**Work item:** Please continue the review of A Cosmology of Monsters from the point where it stops.

**Text shown:**
╭──

Book Review: A Cosmology of Monsters

Shaun Hamill pens an achingly aware homage to horrors past

Shaun Hamill’s A Cosmology of Monsters explores the medicinal effects the macabre has on a Texas family with deep inclinations towards schizophrenia.

Aside from the familial history of madness, the Turners are plagued by an interdimensional misfortune that permeates their middle class lives as they are haunted by a wolf-like creature with orange glowing eyes and access to magical black flowers that grow in some tangential realm which will remind some readers of a bent version of the Territories from that King/Straub classic The Talisman.

As Cosmology commences, horror fans are treated to a kind of Amityville-era Americana, a time when Rosemary’s Baby was a date movie and dinner theatre actors could ape the antics of the Addams Family for funhouse laughs.

Noah Turner, the youngest of the cursed clan, details the ruinous resentment that possesses his mother Margaret, who threw away a promising future while attending a conservative college by falling for the charms of poor towny named Harry, a kid with a schizophrenic mother and a taste for paperbacks with split skulls on their covers. As the years go on, Harry shows increasing signs of madness that precipitate his plans for building an immersive haunted house.

When Harry’s erratic behavior is revealed to be the hallmarks of a terminal disease, Margaret elects to earn a living by committing to her husband’s vision of a haunted house, dubbed The Wandering Dark, and parlays a storage unit of his monster memorabilia into a comic book shop.

╰──

**The data:**
╭──

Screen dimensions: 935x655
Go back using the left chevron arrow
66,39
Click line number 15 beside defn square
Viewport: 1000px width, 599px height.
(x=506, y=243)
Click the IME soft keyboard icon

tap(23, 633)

╰──

**Expected output:**
As the widow raises her three children in a town where children start to go missing, things go from unfortunate to unreal. Big sister Sydney, an aspiring actress who engages in an inappropriate sexual affair with her drama teacher, becomes one of the missing, while Eunice, the middle-child who used to read The Dream-Quest of Unknown Kadath to her baby brother at bedtime now leaves suicide notes for him to find. As all this occurs, Noah loses his innocence to a furry creature that does him favors and leaves chalk scribbles that say: FRIEND HELP.

Atmospherically employing elements that evoke the soporific delights of catching The Cabinet of Dr. Caligari on the late show with reading Thomas Ligotti by flashlight, Cosmology is an achingly aware homage to its eerie antecedents.

A Cosmology of Monsters

by Shaun Hamill
Pantheon, 336 pp., $26.95

Shaun Hamill will appear with Kristen Roupenian (You Know You Want This) in the Texas Book Festival session “Shock Value: The Art and Agency of Literary Horror” Sat., 12:15pm, in Capitol Ext. Rm. E2.014.